D’entrée de jeu, une phrase qui frappe. «Ça scrappe une vie», exprime-t-elle. Mais Caroline Morin, la maman de la petite Fanny grièvement brûlée en début d’année dans son siège placée sur la cuisinière, veut mordre dans la vie, être heureuse avec ses enfants. Témoignage avec une mère durement éprouvée qui souhaite faire connaître qui elle est vraiment.

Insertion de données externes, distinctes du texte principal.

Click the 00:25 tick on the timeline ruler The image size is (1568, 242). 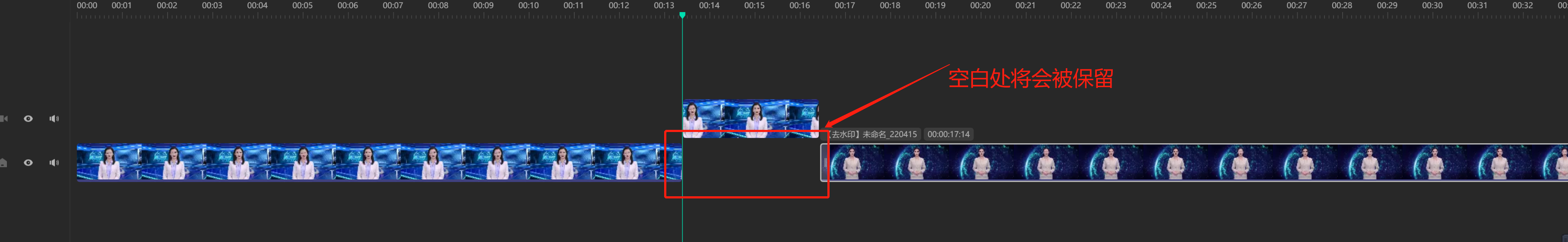(x=1206, y=6)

Mais d’abord, en commençant l’entrevue, des nouvelles de la fillette qui a célébré, le 14 août, son tout premier anniversaire. Des nouvelles rassurantes. «Fanny évolue super bien. Elle ne présente aucun retard, ni moteur, ni mental. Elle se développe bien. Elle rit toujours. Elle est toujours enjouée, de bonne humeur. Elle mange et boit bien. Elle nous permet de maintenir le cap», souligne Caroline Morin.

Fanny revient de loin, de très loin même. À la suite du drame survenu le 7 janvier, le poupon a été hospitalisé pendant plus de trois mois, du 8 janvier au 22 avril, à l’hôpital Sainte-Justine de Montréal. Brûlée sur 25% de son corps,  la fillette a dû subir des greffes à l’épaule, au visage et à la tête.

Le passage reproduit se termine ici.